With no other choice, really, she launched into her story. “Loyal bullied his way past the butler, after being told I would receive no more visitors and then burst in here, nearly startling ten years’ growth out of me. I told him I had nothing to say to him, that I’m a married woman and he must leave. But he grabbed me and, completely against my will and my wishes, he forced himself on me and kissed me—”
“Unforgivable. And that exact moment was when Spence made his grand entrance?”
Victoria pressed her palms to her too-warm cheeks, reliving it in her mind. “Yes. It was the most awful scene, Edward, the two of them going at it like that. I could not get a word in edgewise to explain to Spencer what he had seen.”
“All he saw was another man kissing his wife. So, I daresay the truth would not have sat any better with him than did his leap to a conclusion fueled by his long-held suspicions.”
“What long-held suspicions?”
“Oh, surely, Victoria, you know what he suspects—and has done since he arrived at Wetherington’s Point and found you gone.”

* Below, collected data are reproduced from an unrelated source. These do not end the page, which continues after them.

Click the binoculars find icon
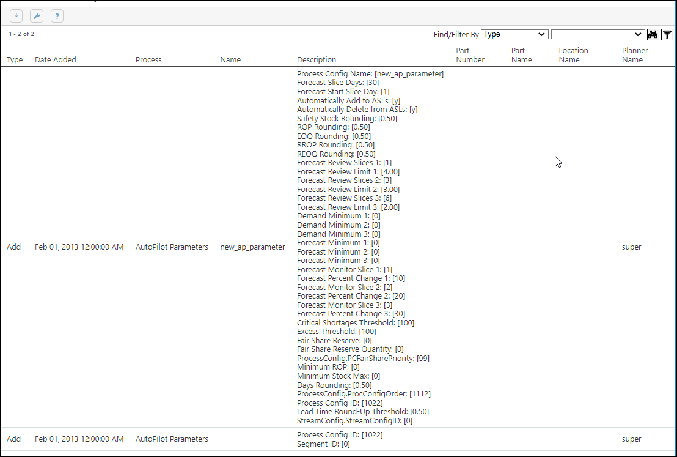 click(x=653, y=35)
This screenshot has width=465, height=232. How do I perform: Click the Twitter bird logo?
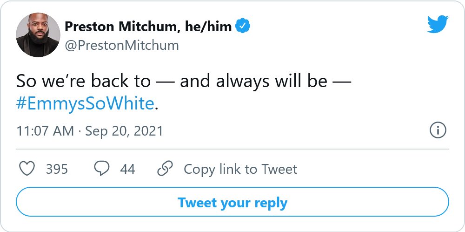437,24
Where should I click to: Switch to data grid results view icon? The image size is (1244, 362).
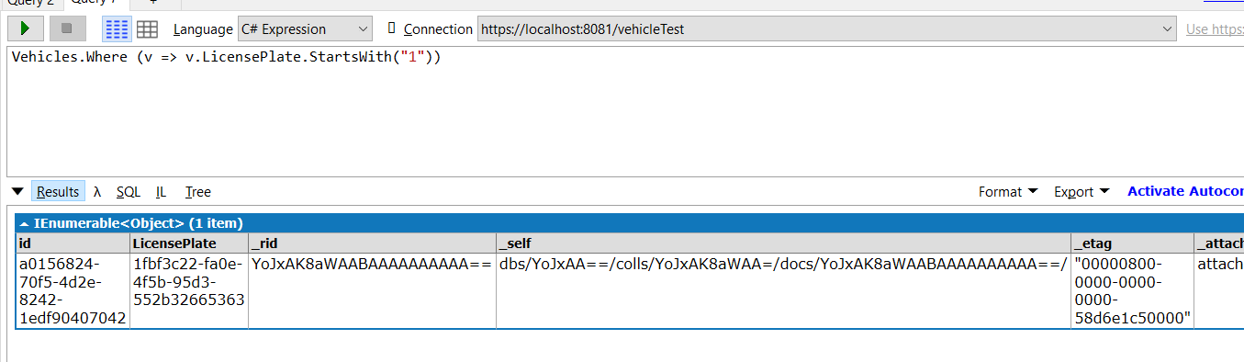click(x=147, y=28)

“No, I assure you I do not.” Victoria watched as Edward pointed from Loyal to her … and back. Realization burst into her consciousness and slackened her jaw. “Spencer thinks I came back here to be with him?” Her features now a study in pure distaste, she mimicked Edward by pointing to Loyal Atherton and then herself. “Him? And me? Never. Why would he—?”
“Among all the other and
obvious reasons, Victoria … the letter.”
Shame and dismay had her covering her mouth with her hands and staring at Edward. Then, lowering them, she said, “Will this never end? I should have known. He thinks the letter is from Loyal, doesn’t he?”
“I hate to sound harsh, my dear, but of course he does, given … everything else, and then the way you left England after receiving it and without telling him.” Puzzlement suddenly claimed Edward’s features. “But hold on. Didn’t you tell him last evening about the letter? I thought that’s what you went upstairs to do.”
“Yes. It was.”
“And…?”
“I never got the chance. It’s complicated, Edward, but I got called away and then when I came back, he was asleep. And then I hadn’t seen him today until he burst in here. Oh, this is all my fault.”
“Yes, it is,” he said, sounding cheery and friendly, “but don’t fret, my dear. Since you did not run away from Spencer at this man’s urging, then it’s all very fixable. A matter of a simple conversation, really.”
Maybe on this one point, Victoria knew, but not on all the others. Conversation alone could not cause a birthmark to be. And then, there was still the letter and the real reason she’d come back to Georgia. Conversation could not solve that crisis, either.
If Edward noticed her prolonged silence, he gave no hint. “Now, tell me, how did this Loyal Atherton dandy get the best of our man Spencer?”
Victoria smoothed her skirts, paying very close attention to the lay of the delicate muslin fabric. “He didn’t. I did.”
“You did?”
“Yes. The vase of flowers.” She indicated the broken pieces littering the carpet and floor. “I hit him with it. I was afraid he’d kill Loyal, and I didn’t want him to hang for that.”
“I see,” Edward said. “Very noble of you.”